Exercise aim: Write out the entries below again with each "calendar icon" swapped for "calendar button" and nothing else changed. Leave the pictures out.

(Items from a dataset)
————

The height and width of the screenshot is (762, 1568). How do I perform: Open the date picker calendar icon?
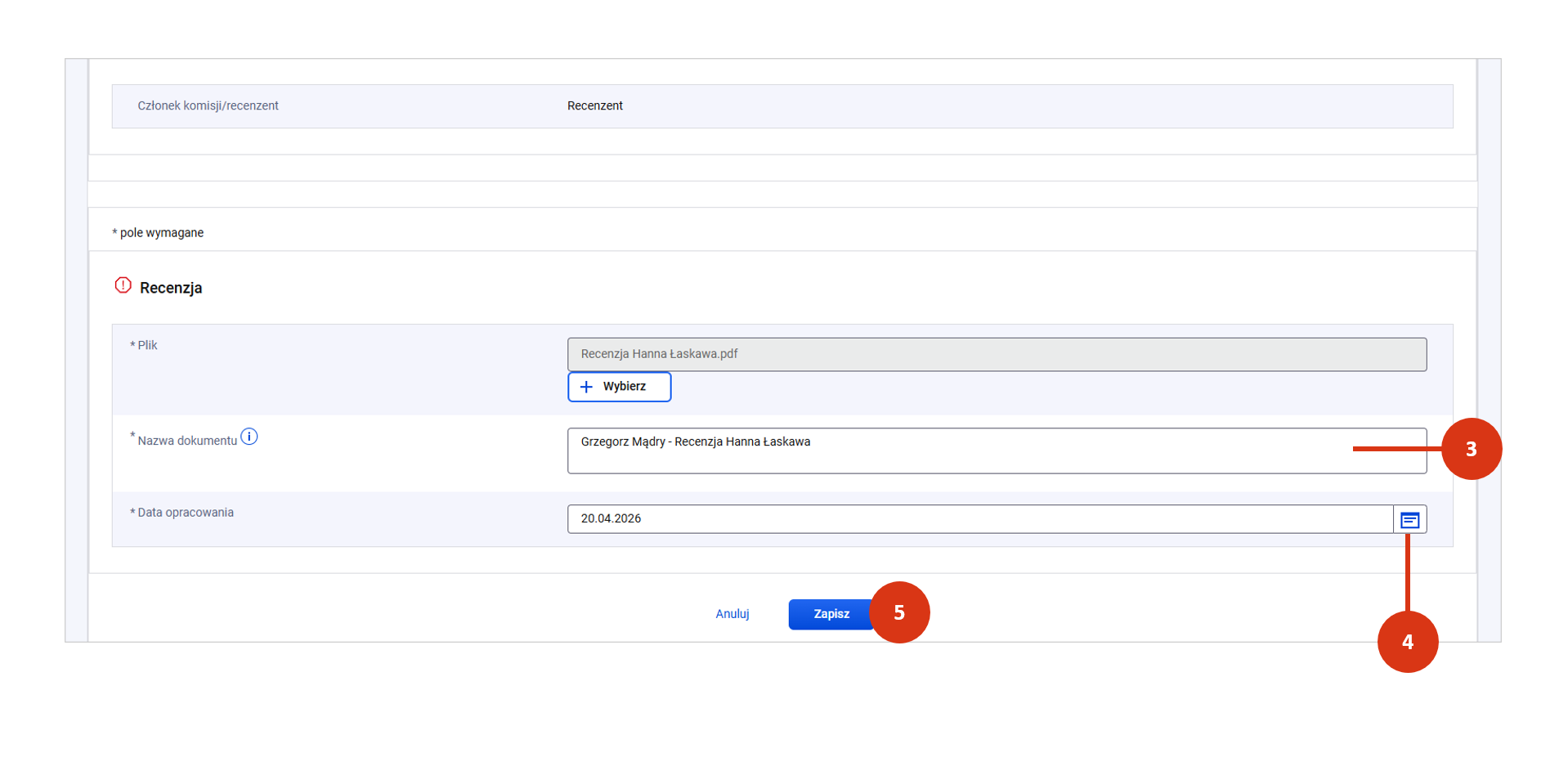coord(1409,520)
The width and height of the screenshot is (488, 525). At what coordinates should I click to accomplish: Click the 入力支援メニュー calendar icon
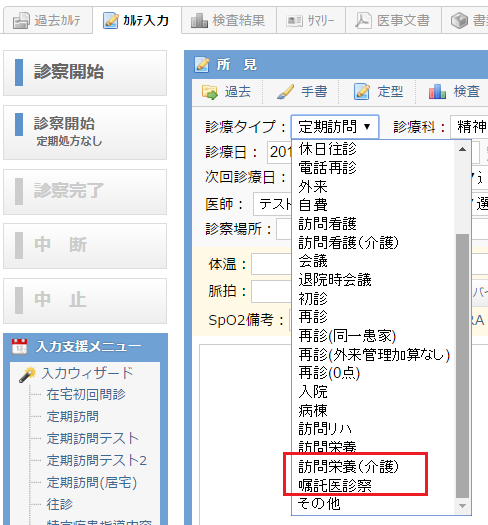19,347

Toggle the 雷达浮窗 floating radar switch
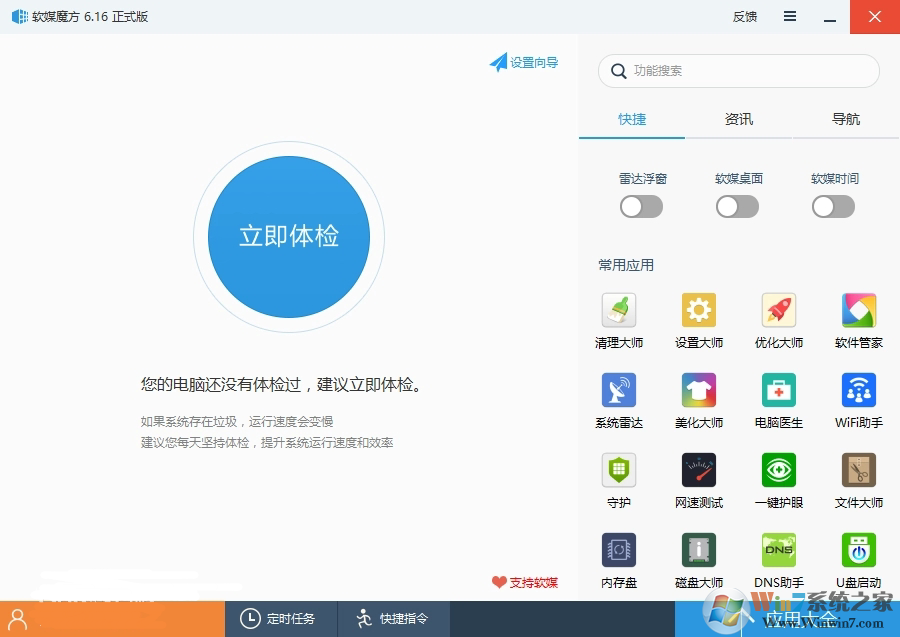(641, 206)
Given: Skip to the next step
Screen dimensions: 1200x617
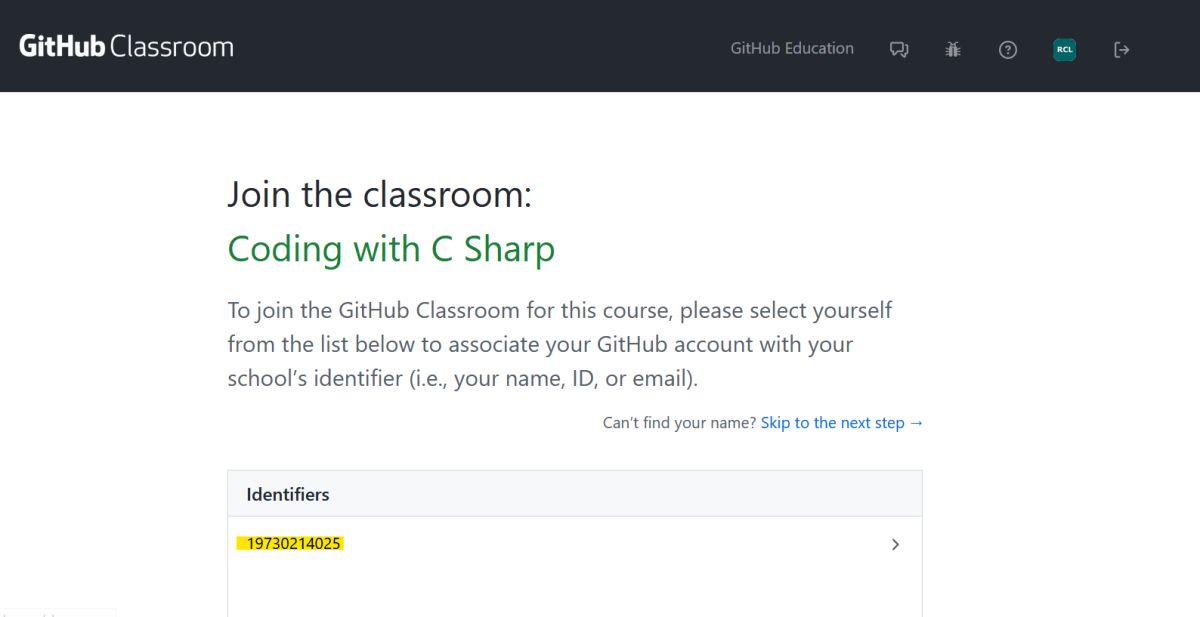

————

Written solution:
The height and width of the screenshot is (762, 1568). How do I perform: Open the date picker calendar button?
coord(1409,520)
The width and height of the screenshot is (488, 525). At what coordinates should I click to accomplish: Click the 入力支援メニュー calendar button
19,347

Toggle the 雷达浮窗 floating radar switch
(641, 206)
Given: Skip to the next step
Screen dimensions: 1200x617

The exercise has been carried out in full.